- Record extracts:
● ● ● ● ●
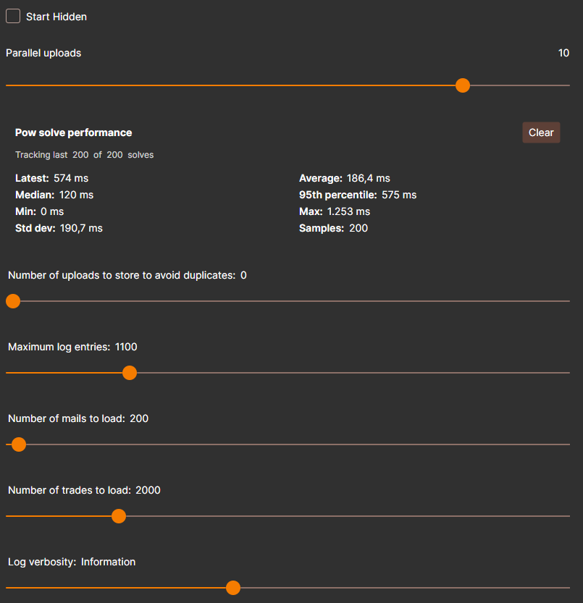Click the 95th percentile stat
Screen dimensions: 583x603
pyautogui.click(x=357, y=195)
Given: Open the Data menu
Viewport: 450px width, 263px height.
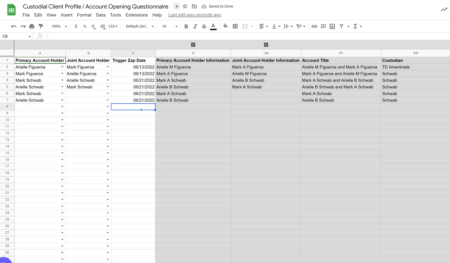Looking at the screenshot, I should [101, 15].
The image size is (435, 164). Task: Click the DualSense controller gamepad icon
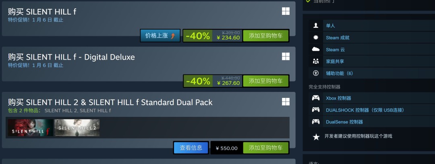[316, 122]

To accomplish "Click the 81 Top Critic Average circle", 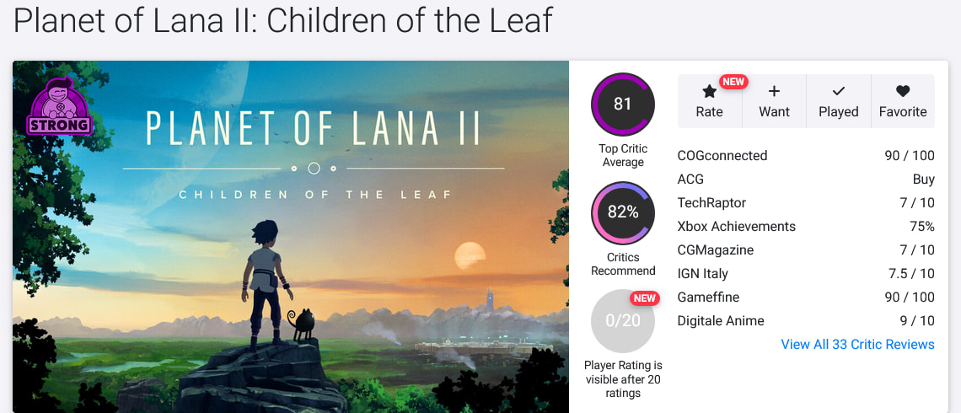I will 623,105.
● ● ● ● ●
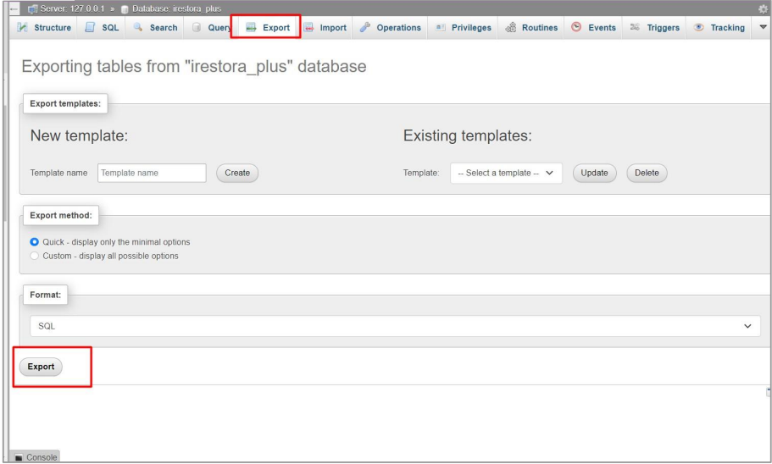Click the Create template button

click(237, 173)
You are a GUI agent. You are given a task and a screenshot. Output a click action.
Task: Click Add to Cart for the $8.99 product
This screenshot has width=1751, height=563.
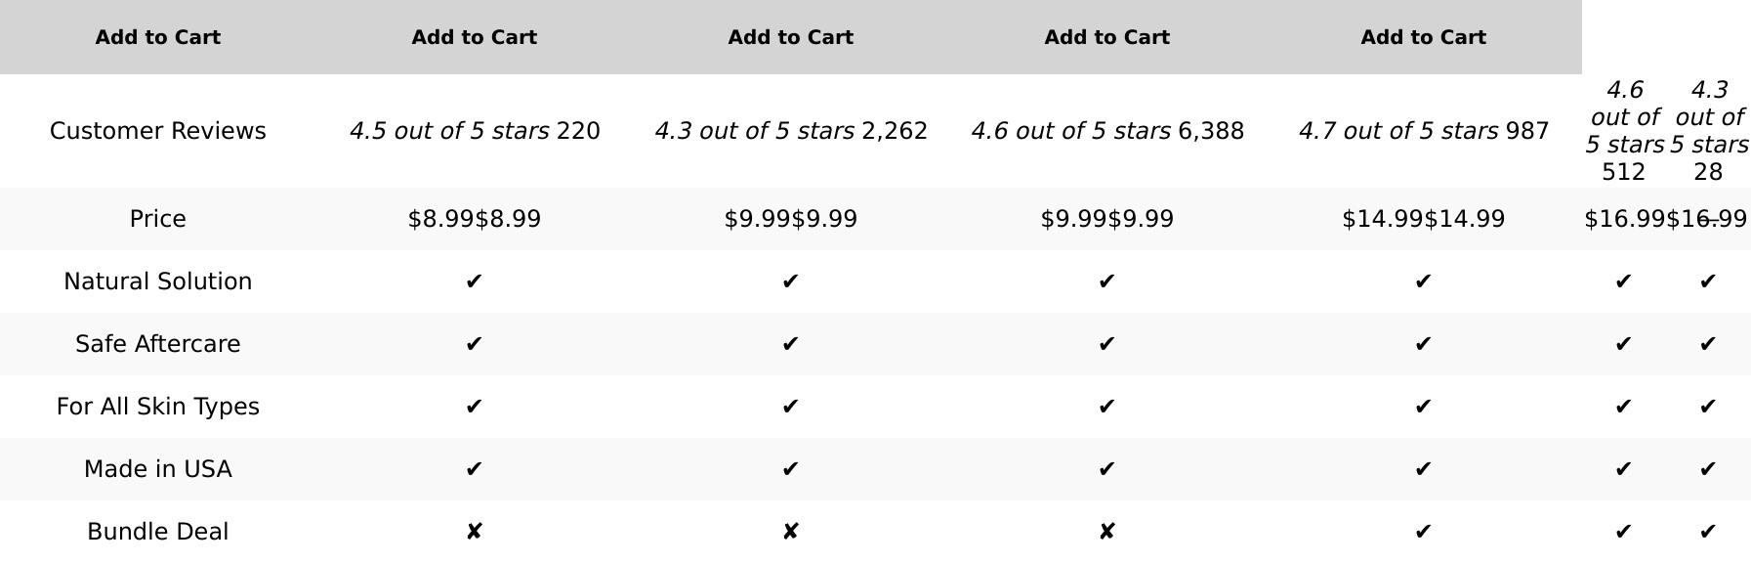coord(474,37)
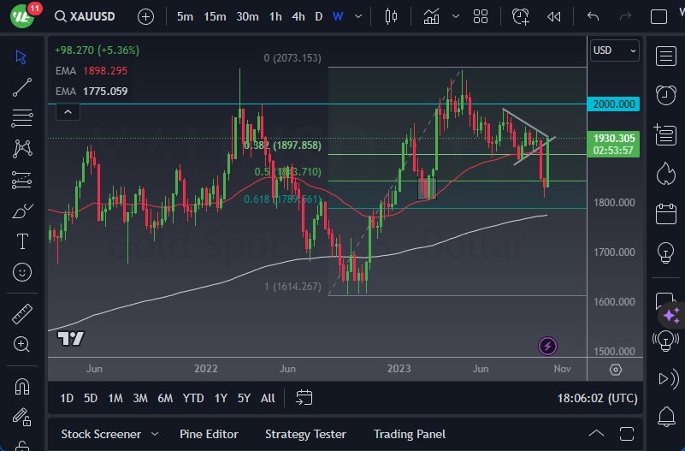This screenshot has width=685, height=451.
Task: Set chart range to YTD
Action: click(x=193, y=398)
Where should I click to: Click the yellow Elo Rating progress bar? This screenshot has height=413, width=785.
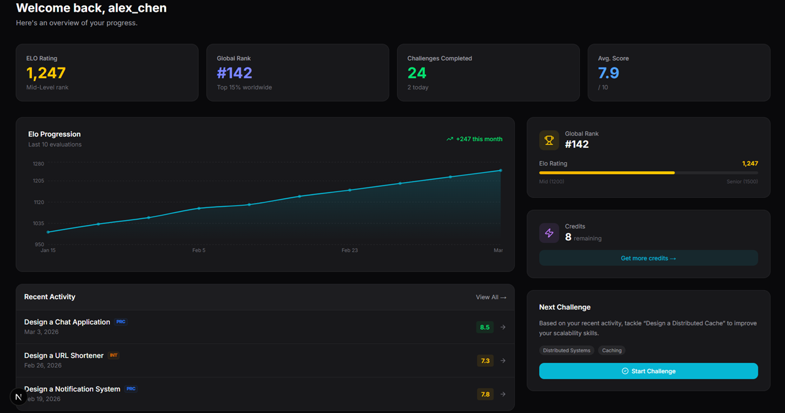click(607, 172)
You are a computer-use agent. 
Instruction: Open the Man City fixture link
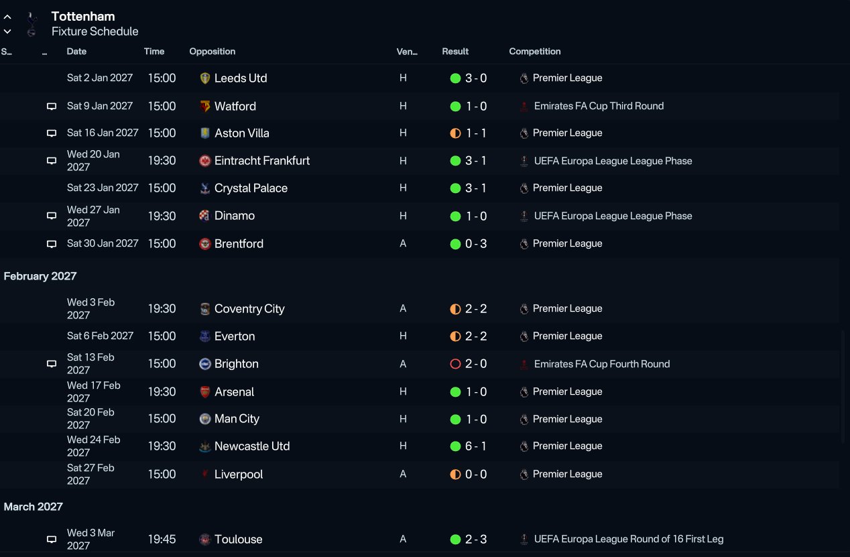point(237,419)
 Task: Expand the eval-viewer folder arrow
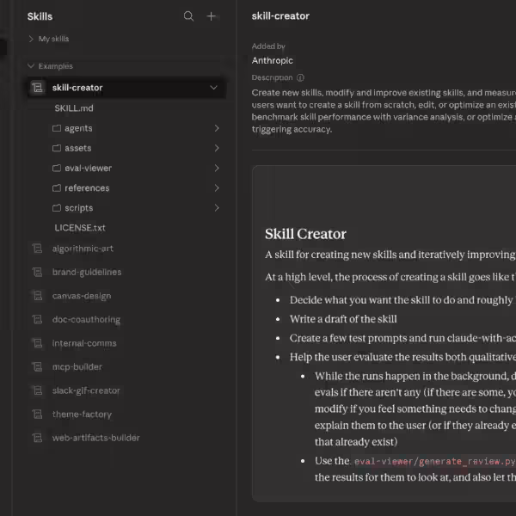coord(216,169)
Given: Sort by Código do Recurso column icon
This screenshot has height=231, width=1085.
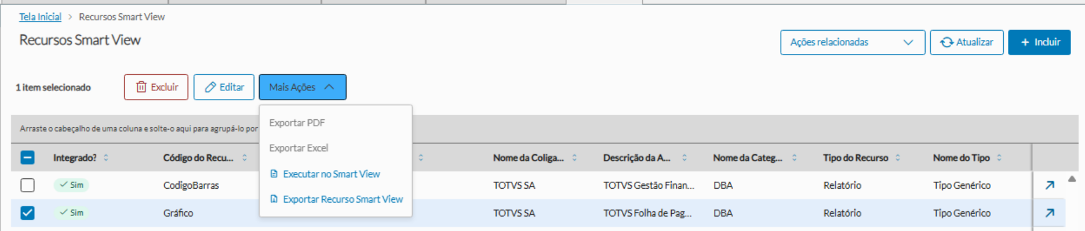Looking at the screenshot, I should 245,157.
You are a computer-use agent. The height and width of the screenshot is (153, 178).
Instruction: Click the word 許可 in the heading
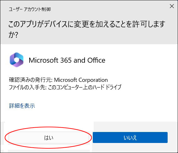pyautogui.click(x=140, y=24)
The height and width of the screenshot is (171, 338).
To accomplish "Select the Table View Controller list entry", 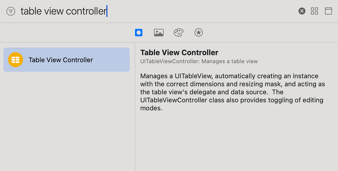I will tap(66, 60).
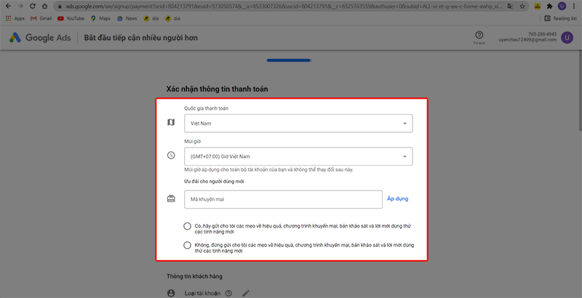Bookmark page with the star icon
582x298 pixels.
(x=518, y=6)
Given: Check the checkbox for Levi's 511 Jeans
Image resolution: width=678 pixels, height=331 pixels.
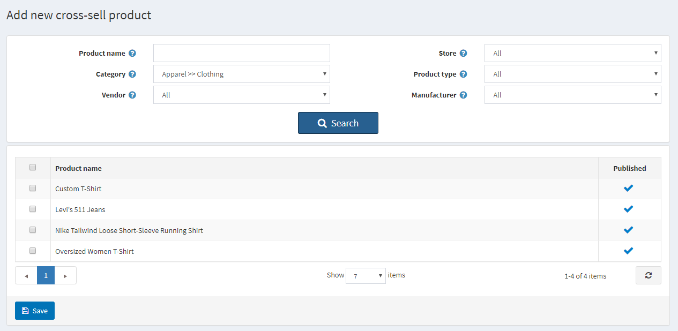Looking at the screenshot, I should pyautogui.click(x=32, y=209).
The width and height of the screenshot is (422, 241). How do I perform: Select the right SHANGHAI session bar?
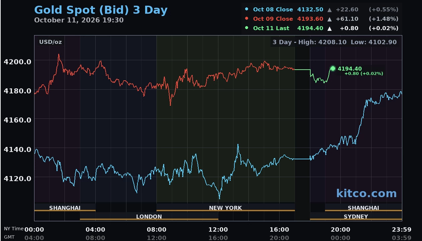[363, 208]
● ● ● ● ●
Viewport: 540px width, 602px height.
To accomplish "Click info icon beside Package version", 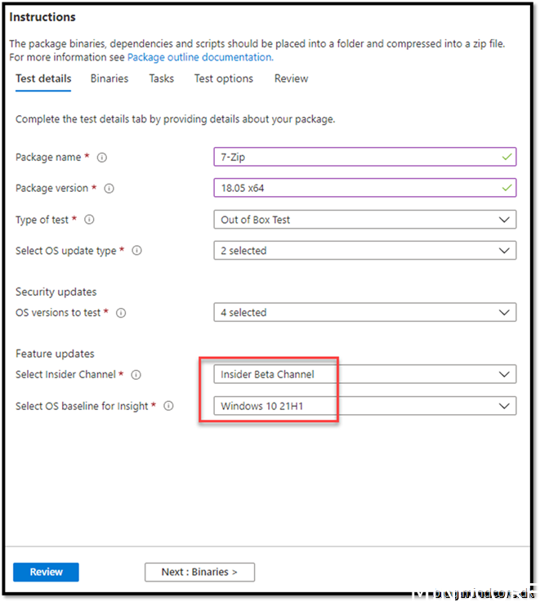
● ● ● ● ●
- Task prompt: The string "agent" marks the lines to copy; report each of them from the data above.

- Response for this exercise:
You are a GUI agent. You are given a task and a screenshot. Output a click action.
You are a computer-use agent. 
You are a computer-use agent. The height and width of the screenshot is (153, 178).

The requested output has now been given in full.